BEGIN Data

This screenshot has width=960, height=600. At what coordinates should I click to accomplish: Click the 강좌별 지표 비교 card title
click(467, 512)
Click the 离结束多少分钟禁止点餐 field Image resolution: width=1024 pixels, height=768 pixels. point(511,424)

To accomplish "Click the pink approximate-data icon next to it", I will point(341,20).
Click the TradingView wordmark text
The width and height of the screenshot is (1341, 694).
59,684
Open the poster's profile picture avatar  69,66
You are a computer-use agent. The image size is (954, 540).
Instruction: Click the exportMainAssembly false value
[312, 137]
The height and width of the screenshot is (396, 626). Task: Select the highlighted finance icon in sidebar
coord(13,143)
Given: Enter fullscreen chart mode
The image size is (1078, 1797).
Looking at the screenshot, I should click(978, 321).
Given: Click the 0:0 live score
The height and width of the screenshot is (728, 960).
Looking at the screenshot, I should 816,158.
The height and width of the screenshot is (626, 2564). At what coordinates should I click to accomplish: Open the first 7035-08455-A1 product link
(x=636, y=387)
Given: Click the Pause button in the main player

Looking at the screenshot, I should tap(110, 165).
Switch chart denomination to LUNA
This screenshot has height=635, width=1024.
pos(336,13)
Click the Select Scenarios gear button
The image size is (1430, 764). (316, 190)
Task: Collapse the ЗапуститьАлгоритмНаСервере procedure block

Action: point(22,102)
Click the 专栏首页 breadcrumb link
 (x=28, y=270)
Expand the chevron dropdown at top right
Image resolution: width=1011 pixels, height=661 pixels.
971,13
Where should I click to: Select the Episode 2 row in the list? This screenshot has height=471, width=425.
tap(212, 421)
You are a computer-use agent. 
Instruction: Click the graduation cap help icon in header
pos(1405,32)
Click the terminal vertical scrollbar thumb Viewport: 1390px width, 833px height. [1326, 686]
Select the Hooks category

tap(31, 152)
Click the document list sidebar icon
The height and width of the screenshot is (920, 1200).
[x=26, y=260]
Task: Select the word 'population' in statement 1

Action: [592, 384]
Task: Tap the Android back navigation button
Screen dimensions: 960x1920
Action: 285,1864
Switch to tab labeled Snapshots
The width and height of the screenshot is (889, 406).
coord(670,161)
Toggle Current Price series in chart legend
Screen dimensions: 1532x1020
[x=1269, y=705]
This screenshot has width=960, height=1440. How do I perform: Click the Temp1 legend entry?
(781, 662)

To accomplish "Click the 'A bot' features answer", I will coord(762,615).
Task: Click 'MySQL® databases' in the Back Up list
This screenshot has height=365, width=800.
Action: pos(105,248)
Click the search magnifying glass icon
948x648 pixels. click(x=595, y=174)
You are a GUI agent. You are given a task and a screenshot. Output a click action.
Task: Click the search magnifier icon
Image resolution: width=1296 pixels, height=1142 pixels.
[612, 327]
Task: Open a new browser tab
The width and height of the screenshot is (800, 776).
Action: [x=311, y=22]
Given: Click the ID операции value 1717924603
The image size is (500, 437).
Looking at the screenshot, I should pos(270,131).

END Data

Write out the full listing, keeping every line exactly as it is.

This screenshot has width=960, height=600. At what coordinates should I click to accomplish: Click the 강좌별 지표 비교 card title
click(467, 512)
Click the 离结束多少分钟禁止点餐 field Image resolution: width=1024 pixels, height=768 pixels. point(511,424)

To accomplish "Click the pink approximate-data icon next to it", I will point(341,20).
Click the TradingView wordmark text
The width and height of the screenshot is (1341, 694).
59,684
Open the poster's profile picture avatar  69,66
You are a computer-use agent. The image size is (954, 540).
Instruction: Click the exportMainAssembly false value
[312, 137]
The height and width of the screenshot is (396, 626). Task: Select the highlighted finance icon in sidebar
coord(13,143)
Given: Enter fullscreen chart mode
The image size is (1078, 1797).
Looking at the screenshot, I should click(978, 321).
Given: Click the 0:0 live score
The height and width of the screenshot is (728, 960).
Looking at the screenshot, I should 816,158.
The height and width of the screenshot is (626, 2564). At what coordinates should I click to accomplish: Open the first 7035-08455-A1 product link
(x=636, y=387)
Given: Click the Pause button in the main player

Looking at the screenshot, I should tap(110, 165).
Switch chart denomination to LUNA
This screenshot has height=635, width=1024.
pos(336,13)
Click the Select Scenarios gear button
The image size is (1430, 764). (316, 190)
Task: Collapse the ЗапуститьАлгоритмНаСервере procedure block

Action: point(22,102)
Click the 专栏首页 breadcrumb link
 (x=28, y=270)
Expand the chevron dropdown at top right
Image resolution: width=1011 pixels, height=661 pixels.
971,13
Where should I click to: Select the Episode 2 row in the list? This screenshot has height=471, width=425.
tap(212, 421)
You are a computer-use agent. 
Instruction: Click the graduation cap help icon in header
pos(1405,32)
Click the terminal vertical scrollbar thumb Viewport: 1390px width, 833px height. [1326, 686]
Select the Hooks category

tap(31, 152)
Click the document list sidebar icon
The height and width of the screenshot is (920, 1200).
[x=26, y=260]
Task: Select the word 'population' in statement 1

Action: [592, 384]
Task: Tap the Android back navigation button
Screen dimensions: 960x1920
Action: 285,1864
Switch to tab labeled Snapshots
The width and height of the screenshot is (889, 406).
coord(670,161)
Toggle Current Price series in chart legend
Screen dimensions: 1532x1020
[x=1269, y=705]
This screenshot has width=960, height=1440. How do I perform: Click the Temp1 legend entry?
(781, 662)

To accomplish "Click the 'A bot' features answer", I will coord(762,615).
Task: Click 'MySQL® databases' in the Back Up list
This screenshot has height=365, width=800.
Action: pos(105,248)
Click the search magnifying glass icon
948x648 pixels. click(x=595, y=174)
You are a GUI agent. You are given a task and a screenshot. Output a click action.
Task: Click the search magnifier icon
Image resolution: width=1296 pixels, height=1142 pixels.
[612, 327]
Task: Open a new browser tab
The width and height of the screenshot is (800, 776).
Action: [x=311, y=22]
Given: Click the ID операции value 1717924603
The image size is (500, 437).
Looking at the screenshot, I should pos(270,131).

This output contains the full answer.